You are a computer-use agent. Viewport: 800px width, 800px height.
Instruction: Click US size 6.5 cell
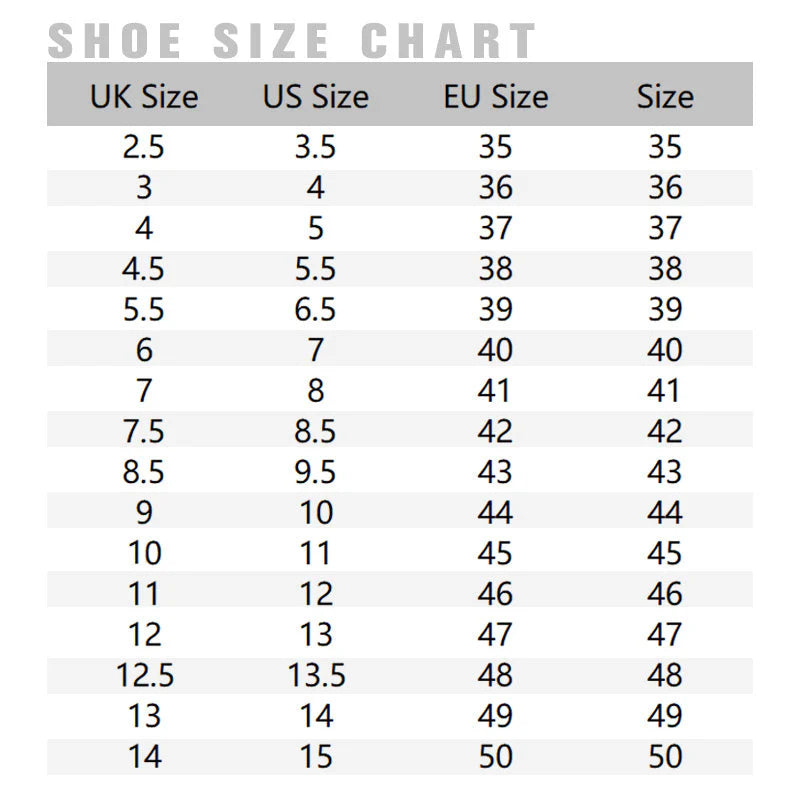[315, 310]
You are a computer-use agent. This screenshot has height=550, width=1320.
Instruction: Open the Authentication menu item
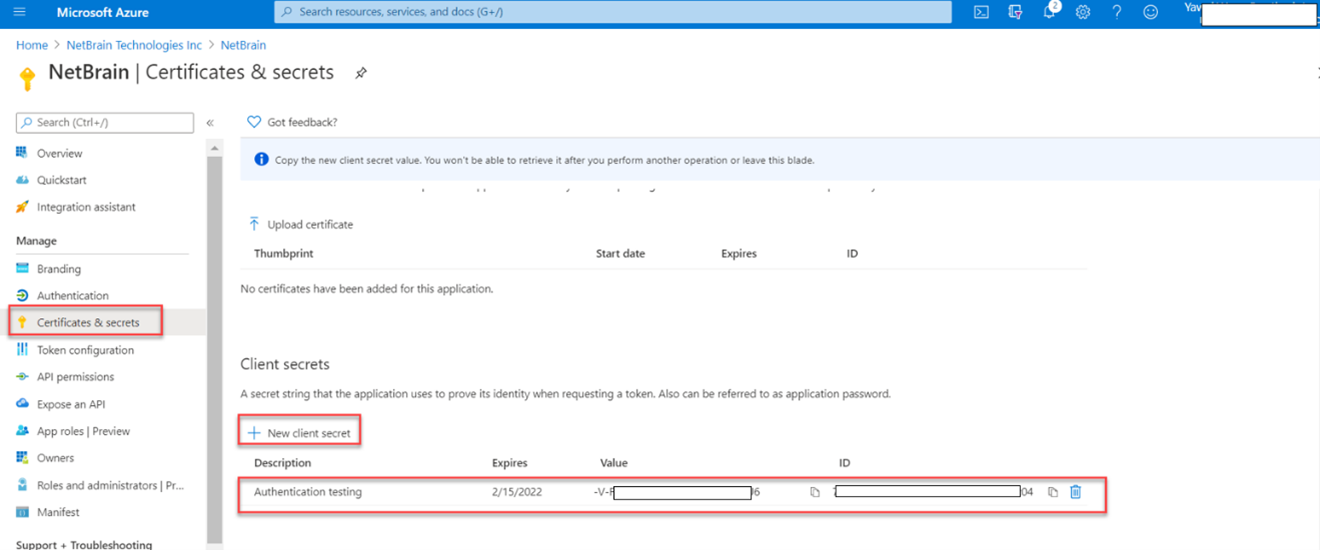tap(72, 296)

════════════════

EXERCISE PROMPT:
The entire listing above is to be copied exactly, with all pictures omitted.

ANSWER SECTION:
You are a computer-use agent. Viewport: 800px width, 800px height.
Instruction: Click US size 6.5 cell
[315, 310]
You are a computer-use agent. This screenshot has height=550, width=1320.
Instruction: Open the Authentication menu item
tap(72, 296)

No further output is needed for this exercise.